Dr. Richard Ul and Dr. David Hume, surgeons at Virginia Medical College (MCV) in Richmond, were at the forefront of that race, but it was South African surgeon Dr. Christiaan Barnard who performed the first heart transplant in December. 3, 1967. In May 1968, MCV admitted to her hospital a critically ill patient coronary heart disease who was a promising candidate for a heart transplant. But Lower and Hume did not have to find a viable heart donor.
And over time for their sick patient, they needed a quick one.

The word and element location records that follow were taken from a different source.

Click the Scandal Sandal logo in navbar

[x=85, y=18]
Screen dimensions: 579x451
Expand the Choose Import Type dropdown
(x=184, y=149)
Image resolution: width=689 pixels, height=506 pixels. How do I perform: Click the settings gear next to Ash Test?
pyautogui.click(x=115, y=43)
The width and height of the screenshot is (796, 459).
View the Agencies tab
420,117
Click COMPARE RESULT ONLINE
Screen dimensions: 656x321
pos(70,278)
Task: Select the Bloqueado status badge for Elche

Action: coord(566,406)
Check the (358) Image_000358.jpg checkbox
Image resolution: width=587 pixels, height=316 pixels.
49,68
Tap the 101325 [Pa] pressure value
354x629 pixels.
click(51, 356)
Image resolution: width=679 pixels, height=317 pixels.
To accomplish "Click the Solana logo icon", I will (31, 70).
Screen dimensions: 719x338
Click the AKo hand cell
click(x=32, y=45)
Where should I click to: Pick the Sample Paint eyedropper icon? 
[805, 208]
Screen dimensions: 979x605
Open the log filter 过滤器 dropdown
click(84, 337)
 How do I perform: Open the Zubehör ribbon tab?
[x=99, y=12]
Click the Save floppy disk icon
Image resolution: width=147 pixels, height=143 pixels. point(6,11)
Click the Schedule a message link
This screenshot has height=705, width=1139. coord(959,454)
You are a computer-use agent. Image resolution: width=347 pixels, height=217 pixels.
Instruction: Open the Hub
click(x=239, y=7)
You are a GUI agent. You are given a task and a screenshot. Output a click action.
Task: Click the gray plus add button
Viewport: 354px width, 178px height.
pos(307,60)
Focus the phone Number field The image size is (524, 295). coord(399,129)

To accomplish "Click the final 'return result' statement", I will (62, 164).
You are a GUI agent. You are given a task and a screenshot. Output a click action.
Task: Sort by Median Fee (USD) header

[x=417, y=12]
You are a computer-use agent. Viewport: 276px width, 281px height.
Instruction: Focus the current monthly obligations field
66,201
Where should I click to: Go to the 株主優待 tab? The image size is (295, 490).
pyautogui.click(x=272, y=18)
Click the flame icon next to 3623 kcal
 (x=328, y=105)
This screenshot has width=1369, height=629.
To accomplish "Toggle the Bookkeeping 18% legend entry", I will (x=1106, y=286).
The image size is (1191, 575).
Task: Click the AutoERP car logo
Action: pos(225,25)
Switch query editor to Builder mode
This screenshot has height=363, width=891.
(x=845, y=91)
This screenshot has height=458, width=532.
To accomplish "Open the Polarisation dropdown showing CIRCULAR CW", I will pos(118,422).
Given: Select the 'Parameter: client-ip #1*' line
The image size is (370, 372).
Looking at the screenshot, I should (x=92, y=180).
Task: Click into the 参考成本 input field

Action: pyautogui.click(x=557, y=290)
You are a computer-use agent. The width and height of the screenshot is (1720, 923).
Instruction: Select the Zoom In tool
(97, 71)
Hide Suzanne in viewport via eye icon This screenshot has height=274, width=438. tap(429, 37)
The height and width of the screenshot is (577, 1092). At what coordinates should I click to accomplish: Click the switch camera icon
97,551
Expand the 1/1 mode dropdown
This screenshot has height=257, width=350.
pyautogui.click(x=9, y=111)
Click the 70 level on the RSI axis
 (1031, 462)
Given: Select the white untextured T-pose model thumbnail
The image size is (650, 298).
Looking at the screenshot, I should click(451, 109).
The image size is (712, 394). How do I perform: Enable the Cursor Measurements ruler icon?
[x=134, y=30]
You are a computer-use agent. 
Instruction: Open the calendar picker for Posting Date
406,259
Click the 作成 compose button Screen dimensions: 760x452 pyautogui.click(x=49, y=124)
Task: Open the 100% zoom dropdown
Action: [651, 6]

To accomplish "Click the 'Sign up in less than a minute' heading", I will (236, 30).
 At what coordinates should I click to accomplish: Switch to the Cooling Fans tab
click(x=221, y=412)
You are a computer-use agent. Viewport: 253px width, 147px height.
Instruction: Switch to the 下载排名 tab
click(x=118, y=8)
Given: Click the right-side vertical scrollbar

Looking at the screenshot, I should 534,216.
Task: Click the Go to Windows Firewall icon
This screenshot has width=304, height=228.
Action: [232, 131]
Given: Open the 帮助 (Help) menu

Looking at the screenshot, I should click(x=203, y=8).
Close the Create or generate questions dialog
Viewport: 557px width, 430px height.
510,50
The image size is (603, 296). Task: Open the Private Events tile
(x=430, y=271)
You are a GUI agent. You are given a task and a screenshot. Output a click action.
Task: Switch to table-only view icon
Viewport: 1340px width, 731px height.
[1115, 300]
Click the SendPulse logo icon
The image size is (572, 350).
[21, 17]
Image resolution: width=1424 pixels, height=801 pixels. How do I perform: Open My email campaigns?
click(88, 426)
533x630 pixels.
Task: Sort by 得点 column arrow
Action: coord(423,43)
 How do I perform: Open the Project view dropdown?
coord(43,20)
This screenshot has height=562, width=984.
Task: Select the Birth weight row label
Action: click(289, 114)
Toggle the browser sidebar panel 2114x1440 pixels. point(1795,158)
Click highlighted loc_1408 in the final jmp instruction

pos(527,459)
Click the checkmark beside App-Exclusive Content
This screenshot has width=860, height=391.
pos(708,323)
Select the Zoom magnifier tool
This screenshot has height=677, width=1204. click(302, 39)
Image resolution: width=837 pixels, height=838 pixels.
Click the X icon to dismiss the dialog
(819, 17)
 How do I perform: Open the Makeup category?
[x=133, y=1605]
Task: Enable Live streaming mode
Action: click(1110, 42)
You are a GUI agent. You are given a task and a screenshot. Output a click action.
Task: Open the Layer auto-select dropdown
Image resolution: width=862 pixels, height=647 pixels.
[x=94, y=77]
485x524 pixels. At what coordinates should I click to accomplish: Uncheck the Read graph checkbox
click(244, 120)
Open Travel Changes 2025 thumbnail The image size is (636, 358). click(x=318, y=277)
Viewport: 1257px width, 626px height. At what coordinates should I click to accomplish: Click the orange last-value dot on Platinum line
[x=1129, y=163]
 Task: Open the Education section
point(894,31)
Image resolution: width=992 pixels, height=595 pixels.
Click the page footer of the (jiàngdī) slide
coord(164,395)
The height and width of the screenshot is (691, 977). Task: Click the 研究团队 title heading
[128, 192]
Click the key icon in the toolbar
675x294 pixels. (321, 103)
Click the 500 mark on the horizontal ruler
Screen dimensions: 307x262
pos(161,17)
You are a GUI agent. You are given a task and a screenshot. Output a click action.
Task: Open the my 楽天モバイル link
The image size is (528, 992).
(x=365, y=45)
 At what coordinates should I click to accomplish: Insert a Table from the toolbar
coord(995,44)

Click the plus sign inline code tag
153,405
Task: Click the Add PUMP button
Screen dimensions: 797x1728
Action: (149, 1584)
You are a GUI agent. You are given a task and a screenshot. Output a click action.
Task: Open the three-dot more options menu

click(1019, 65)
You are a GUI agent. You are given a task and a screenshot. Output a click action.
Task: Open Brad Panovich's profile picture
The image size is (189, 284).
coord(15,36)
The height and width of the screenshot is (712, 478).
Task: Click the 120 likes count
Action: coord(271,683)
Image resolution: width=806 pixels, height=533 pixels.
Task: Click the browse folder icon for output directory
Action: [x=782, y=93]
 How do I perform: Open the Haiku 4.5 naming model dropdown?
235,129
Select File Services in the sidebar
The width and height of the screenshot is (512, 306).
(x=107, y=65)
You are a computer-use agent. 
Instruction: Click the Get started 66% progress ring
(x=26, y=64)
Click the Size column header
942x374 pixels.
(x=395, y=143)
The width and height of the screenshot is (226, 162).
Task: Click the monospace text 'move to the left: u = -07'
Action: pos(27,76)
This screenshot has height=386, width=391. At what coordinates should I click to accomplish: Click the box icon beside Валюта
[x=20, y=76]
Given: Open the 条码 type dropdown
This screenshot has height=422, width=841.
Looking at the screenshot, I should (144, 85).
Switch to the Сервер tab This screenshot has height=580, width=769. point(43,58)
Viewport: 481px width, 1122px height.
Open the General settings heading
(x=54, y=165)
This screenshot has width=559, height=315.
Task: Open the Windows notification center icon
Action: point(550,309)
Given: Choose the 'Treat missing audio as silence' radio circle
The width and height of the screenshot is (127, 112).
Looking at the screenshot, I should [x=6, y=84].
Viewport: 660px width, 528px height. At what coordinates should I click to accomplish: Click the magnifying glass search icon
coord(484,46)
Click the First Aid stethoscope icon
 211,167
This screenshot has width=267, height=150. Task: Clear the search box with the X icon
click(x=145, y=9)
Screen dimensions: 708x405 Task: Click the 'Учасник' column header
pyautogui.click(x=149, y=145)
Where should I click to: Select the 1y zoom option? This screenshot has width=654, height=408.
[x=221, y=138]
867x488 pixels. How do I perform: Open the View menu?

Tucker, a Richmond factory worker who had suffered a severe head injury during a fall, was brought to MCV Hospital on May 24, 1968. Although Tucker’s personal effects included one of his brother’s business cards, officials were not in able to locate a family member on behalf of the unconscious person. And because the hospital claimed Tucker had no family and had spirits (he had drunk before his accident), he was profiled as a “charitable patient” and listed as a potential heart donor.
“He was in the wrong place at the wrong time,” Jones said.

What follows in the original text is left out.